**Source records**:
++++++++++++++++++++

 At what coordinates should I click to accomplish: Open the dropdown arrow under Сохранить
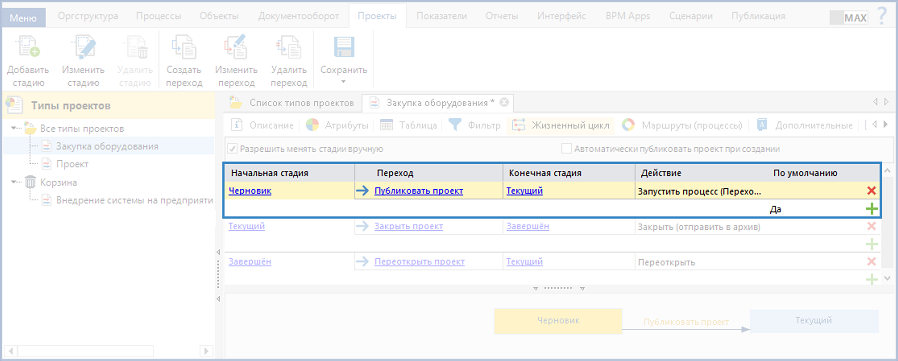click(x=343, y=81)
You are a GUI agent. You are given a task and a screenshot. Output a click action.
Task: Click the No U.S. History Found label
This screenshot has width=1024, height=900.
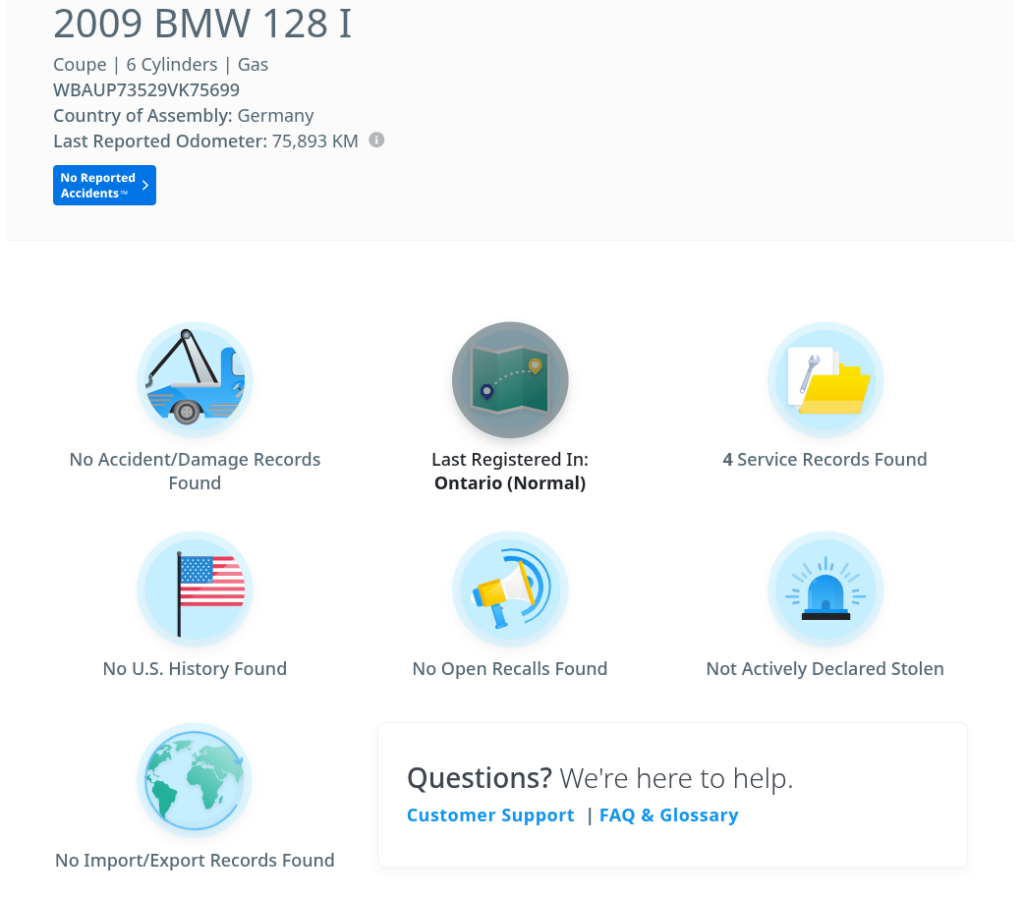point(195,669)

++++++++++++++++++++

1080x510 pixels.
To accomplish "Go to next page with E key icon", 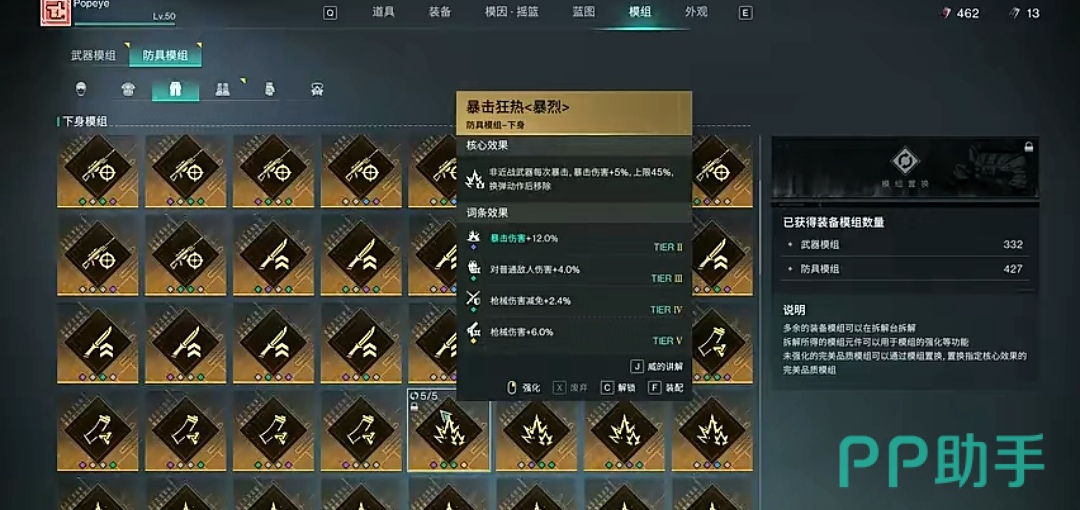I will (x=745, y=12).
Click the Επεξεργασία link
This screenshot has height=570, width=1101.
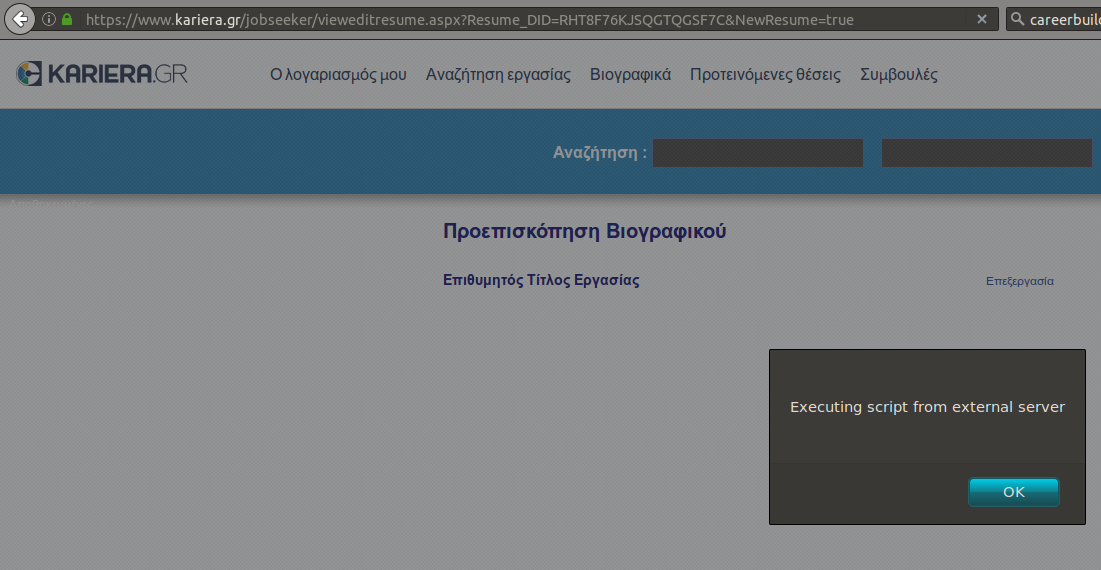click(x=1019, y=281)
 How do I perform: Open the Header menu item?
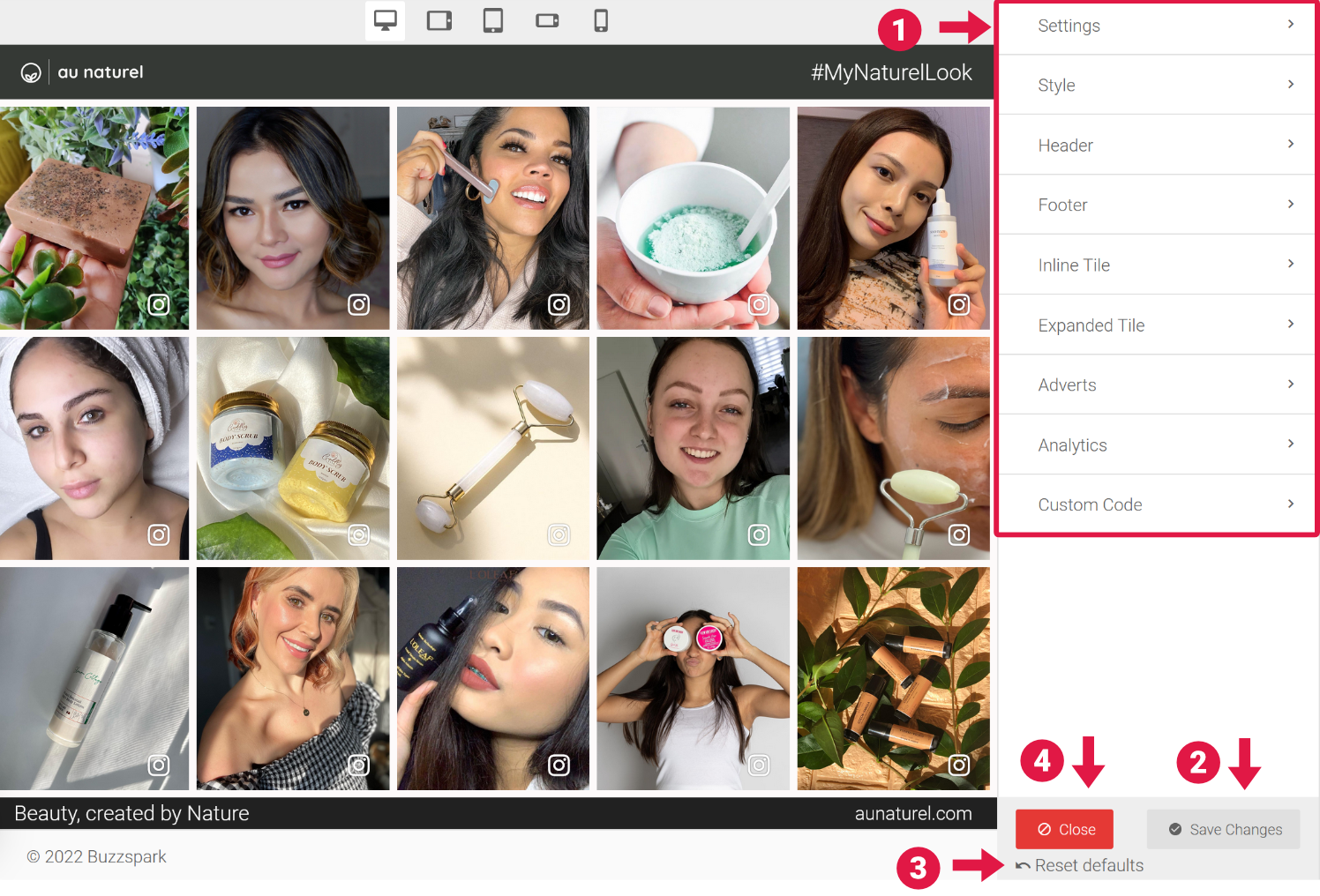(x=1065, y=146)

++++++++++++++++++++

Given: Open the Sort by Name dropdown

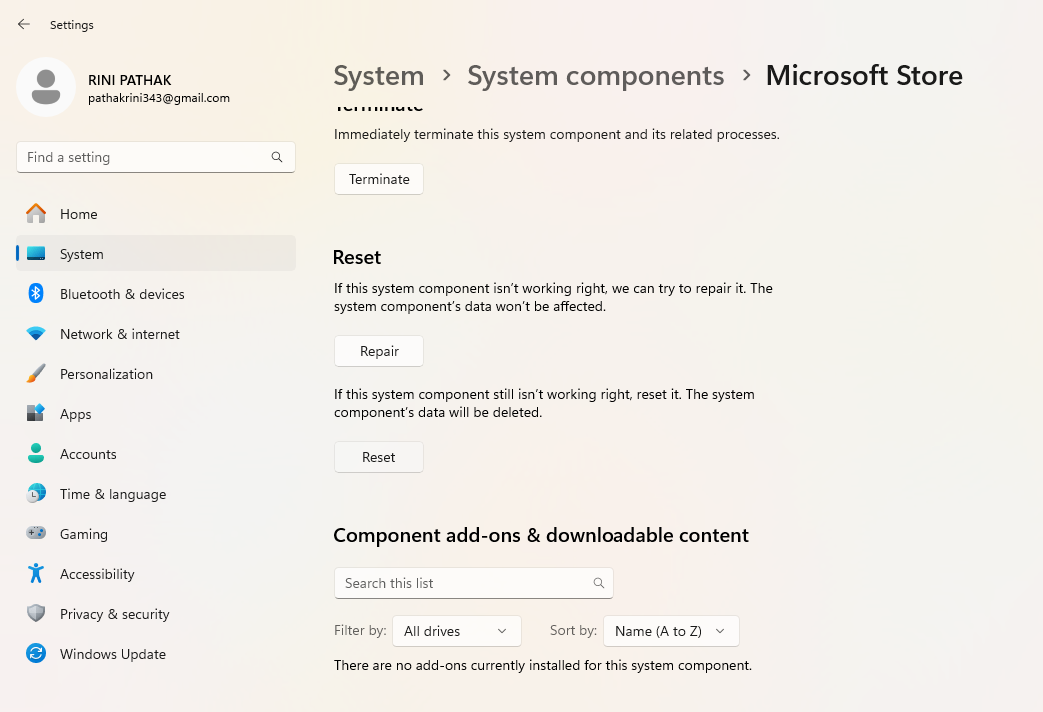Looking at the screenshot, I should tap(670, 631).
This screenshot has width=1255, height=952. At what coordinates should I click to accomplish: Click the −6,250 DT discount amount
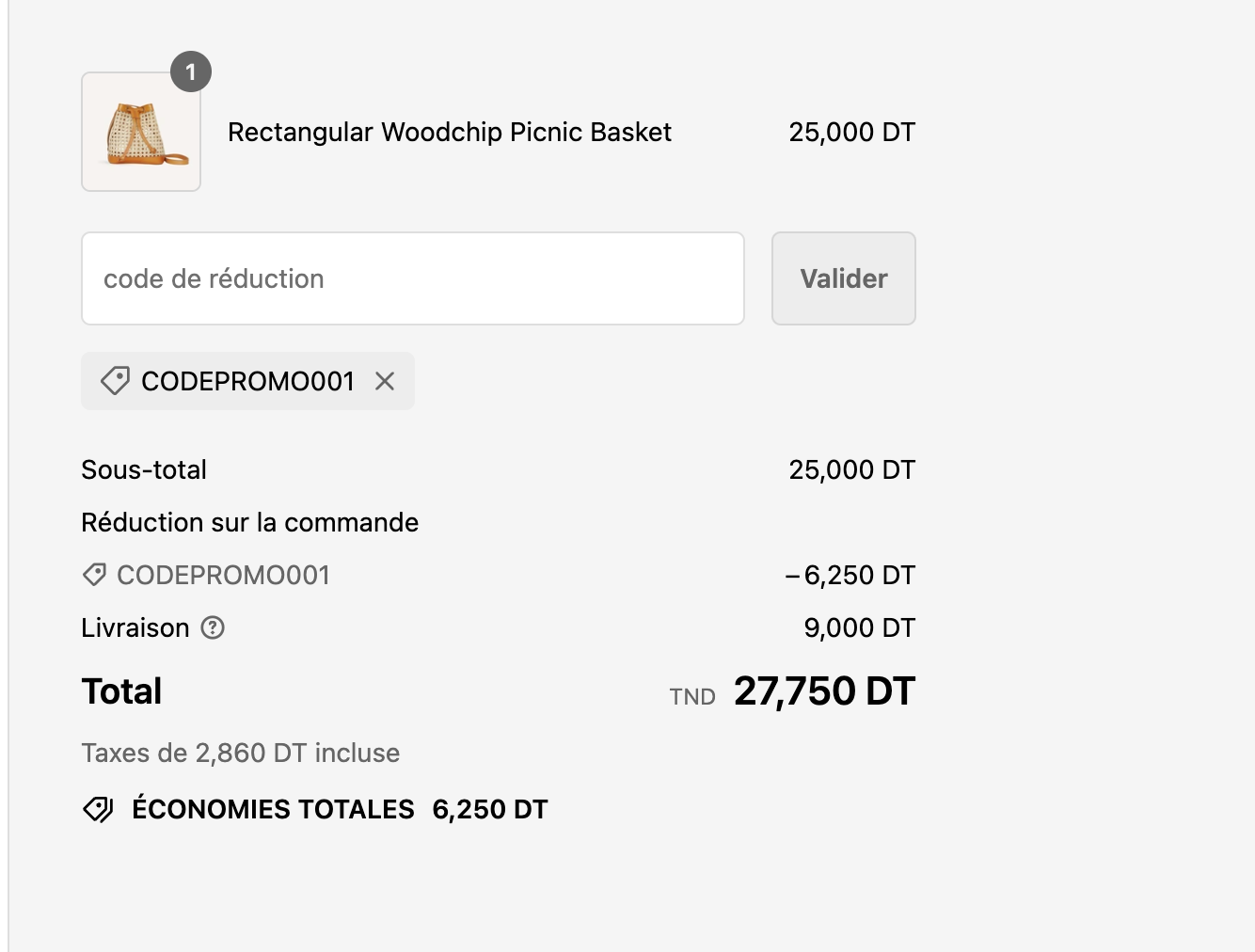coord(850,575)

++++++++++++++++++++

Pictures in the material above should be skipped; print exactly the lines from the one with "At what coordinates should I click to accomplish: Open" through the one with "Task: Click the No U.S. History Found label".

**Solution for this task**:
 At what coordinates should I click to accomplish: Open the dropdown arrow under Сохранить
click(x=343, y=81)
You are a GUI agent. You are given a task and a screenshot. Output a click action.
Task: Click the No U.S. History Found label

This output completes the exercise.